> **PROBLEM TO WORK ON**: The required output is the lines below from the line containing "[ضربة موجعة لكولر" to the line containing "خطاب عاجل من", inclusive, retyped exactly. No other lines belong in it.

> **ENTRIES SHOWN**:
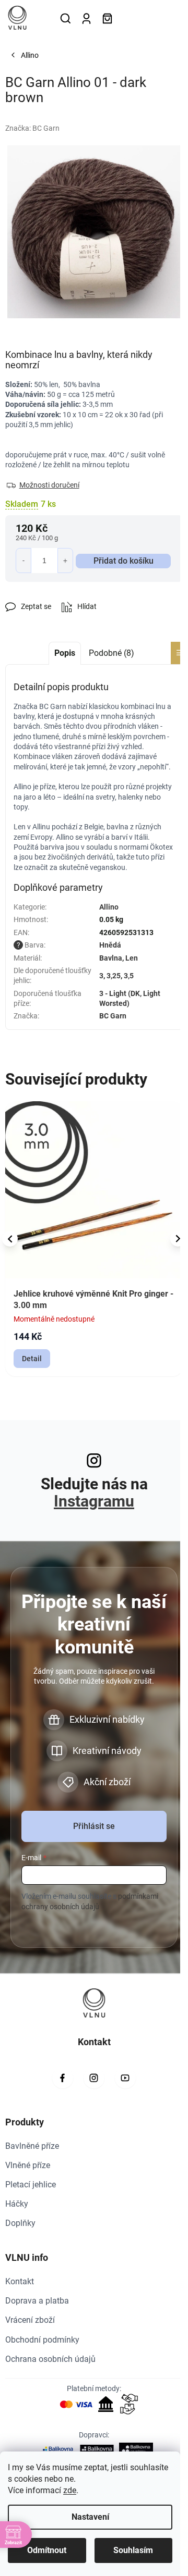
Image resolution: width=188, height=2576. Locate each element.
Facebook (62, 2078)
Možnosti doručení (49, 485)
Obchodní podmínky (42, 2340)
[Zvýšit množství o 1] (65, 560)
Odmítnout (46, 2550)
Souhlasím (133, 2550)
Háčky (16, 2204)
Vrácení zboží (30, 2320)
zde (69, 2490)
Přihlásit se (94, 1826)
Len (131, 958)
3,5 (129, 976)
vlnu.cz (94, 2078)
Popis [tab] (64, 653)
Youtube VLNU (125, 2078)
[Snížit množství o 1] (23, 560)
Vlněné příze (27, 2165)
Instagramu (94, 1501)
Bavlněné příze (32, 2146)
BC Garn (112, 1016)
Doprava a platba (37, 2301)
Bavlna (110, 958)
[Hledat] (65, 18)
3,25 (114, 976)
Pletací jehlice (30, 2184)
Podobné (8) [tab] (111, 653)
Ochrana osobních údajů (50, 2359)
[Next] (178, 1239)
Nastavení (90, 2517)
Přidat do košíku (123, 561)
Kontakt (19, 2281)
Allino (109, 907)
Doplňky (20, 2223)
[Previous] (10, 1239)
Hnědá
--
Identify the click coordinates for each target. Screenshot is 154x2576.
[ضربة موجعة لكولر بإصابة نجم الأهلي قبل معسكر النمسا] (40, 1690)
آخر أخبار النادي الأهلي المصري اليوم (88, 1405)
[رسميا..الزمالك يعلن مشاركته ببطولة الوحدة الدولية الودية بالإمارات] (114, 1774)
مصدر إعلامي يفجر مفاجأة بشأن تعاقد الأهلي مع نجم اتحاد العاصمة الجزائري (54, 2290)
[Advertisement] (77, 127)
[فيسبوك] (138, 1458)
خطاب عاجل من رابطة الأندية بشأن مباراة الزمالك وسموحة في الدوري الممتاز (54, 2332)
* * *
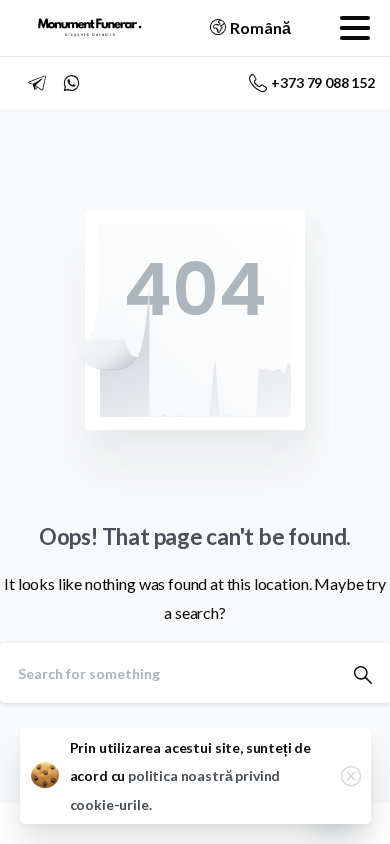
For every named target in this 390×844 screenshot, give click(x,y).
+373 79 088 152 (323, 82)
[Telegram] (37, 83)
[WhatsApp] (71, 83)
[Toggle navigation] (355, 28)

> **OUTPUT BELOW**:
[ضربة موجعة لكولر بإصابة نجم الأهلي قبل معسكر النمسا] (40, 1690)
آخر أخبار النادي الأهلي المصري اليوم (88, 1405)
[رسميا..الزمالك يعلن مشاركته ببطولة الوحدة الدولية الودية بالإمارات] (114, 1774)
مصدر إعلامي يفجر مفاجأة بشأن تعاقد الأهلي مع نجم اتحاد العاصمة الجزائري (54, 2290)
[Advertisement] (77, 127)
[فيسبوك] (138, 1458)
خطاب عاجل من رابطة الأندية بشأن مباراة الزمالك وسموحة في الدوري الممتاز (54, 2332)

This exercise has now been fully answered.